The current study would prospectively evaluate the dosing requirements, efficacy and safety of clevidipine for controlled hypotension during spinal surgery in the pediatric population. As the investigators currently have projects underway which include those patients having scoliosis surgery for idiopathic scoliosis, this trial would include only those undergoing scoliosis surgery for neuromuscular disease.

RECRUITING
Kids With Iron Deficiency and Scoliosis
Description

This study is a randomized controlled trial of preoperative oral iron supplementation, to identify whether iron deficiency is a modifiable risk factor for adverse surgical outcomes such as red blood cell transfusion and diminished postoperative cognitive and physical capacity in adolescents undergoing scoliosis surgery. Research Question(s)/Hypothesis(es): Primary * Iron supplementation will reduce the incidence of perioperative RBC transfusion in iron deficient scoliosis patients undergoing spinal fusion. Secondary * Iron supplementation will reduce postoperative neurocognitive functional declines in iron deficient scoliosis patients undergoing spinal fusion. * Iron supplementation will improve patient-reported physical functioning in iron deficient scoliosis patients undergoing spinal fusion.

RECRUITING
Spine Procedures Assisted with RoboTics and Navigation
Description

Creation of a pediatric robotic spine surgery registry will allow for data collection and analysis on the coupled use of robotics and navigation, as well as patient-specific rods in pediatric spine deformity surgery across participating study institutions.
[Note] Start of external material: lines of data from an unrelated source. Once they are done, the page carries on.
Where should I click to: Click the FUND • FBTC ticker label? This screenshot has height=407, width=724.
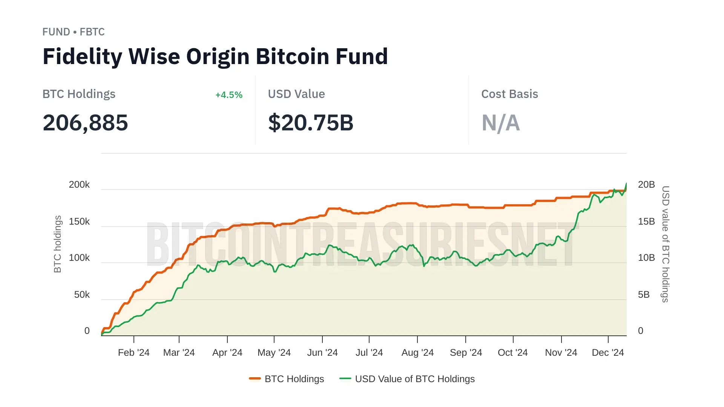(x=74, y=32)
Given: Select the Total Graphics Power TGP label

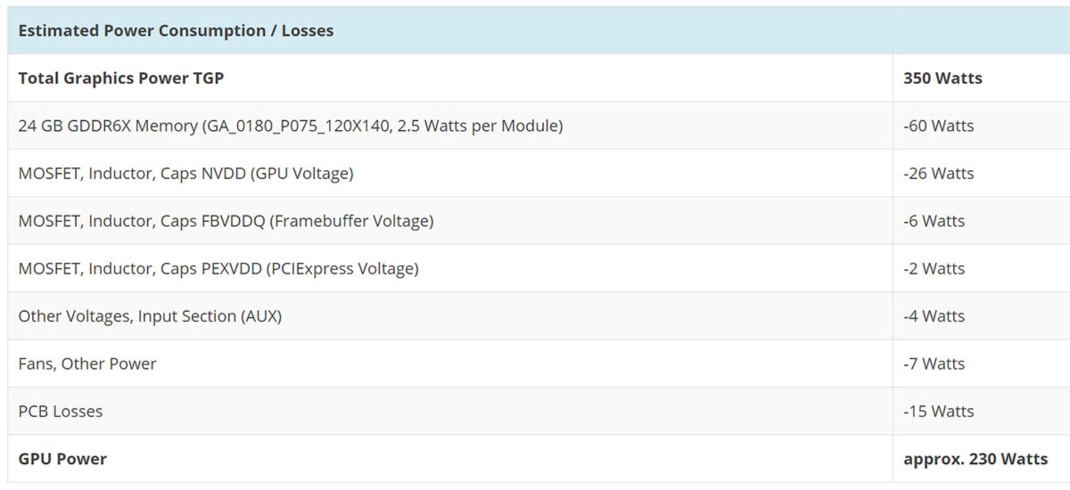Looking at the screenshot, I should pyautogui.click(x=121, y=78).
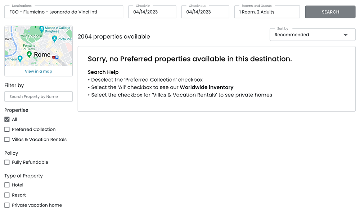360x213 pixels.
Task: Enable the Preferred Collection checkbox
Action: coord(7,130)
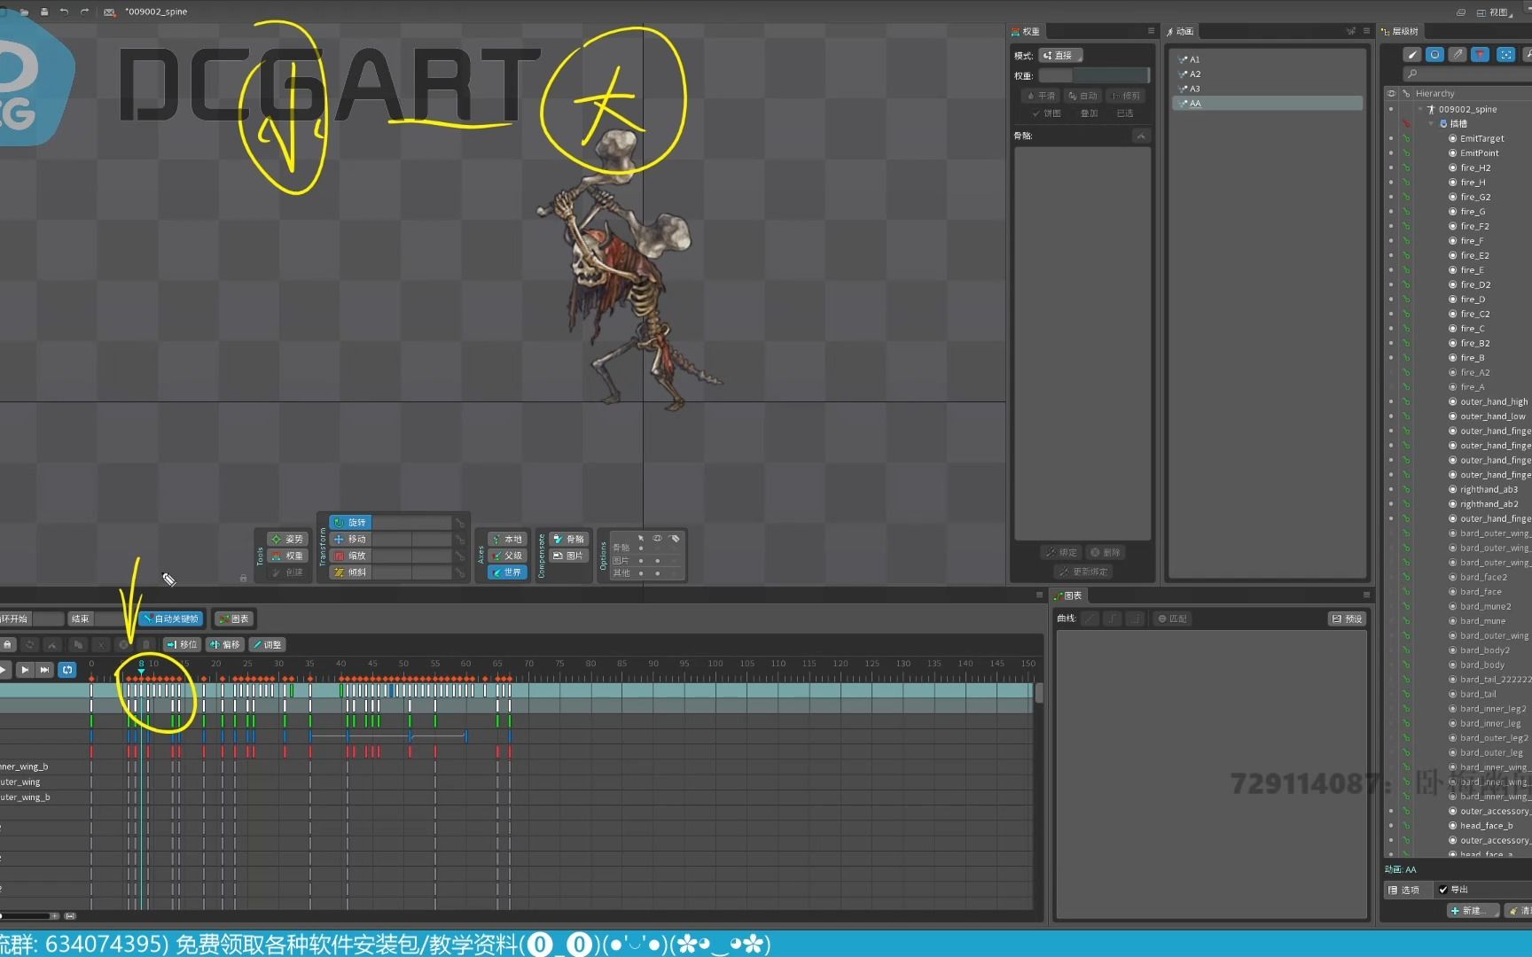The width and height of the screenshot is (1532, 957).
Task: Select animation A2 in the animations list
Action: [1195, 74]
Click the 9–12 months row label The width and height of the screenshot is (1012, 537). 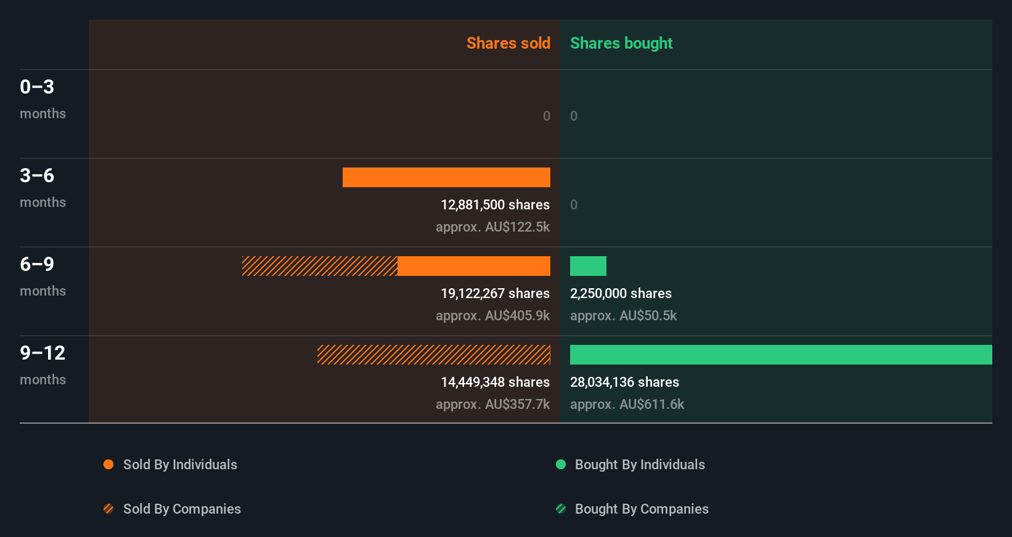[x=42, y=365]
Eventually, an educational and informative framework for this technology will be established.

COMPLETED
The Treatment of Progressive Early Onset Spinal Deformities: A Multi-Center Outcome Study
Description

The purpose of this study is to examine the treatment, both surgical and non-surgical, of patients with any form of early onset scoliosis. Such treatment may include the use of growth friendly devices that are surgically or magnetically lengthened; or the use of serial body casting or bracing, or observation. Outcomes examined will be what can be seen physically on the patient and on x-ray, as well as parent perception of how the treatment effects their child with the use of a health-related quality of life (HRQOL) questionnaire.

UNKNOWN
Gait and Balance in Thoracolumbar Spinal Deformity
Description

Surgical intervention may provide pain relief and improvement in function but one area of significant clinical interest is the restoration/improvement in gait and functional balance. Based on the investigators knowledge, there is limited literature on biomechanics and neuromuscular control of the lower extremities and spine as assessed by objective gait analysis and balance strategies in adult degenerative scoliosis patients, pre and post surgical intervention. The purpose of this study is to determine the impact of spinal deformity on the biomechanics and neuromuscular control of the lower and upper extremities, and also investigate the impact of surgery on these functions as evaluated by gait and balance analyses using dynamic EMG, video motion capture and force plate analysis and also to compare these patients with healthy controls to better evaluate the extent of limitations before and after surgery.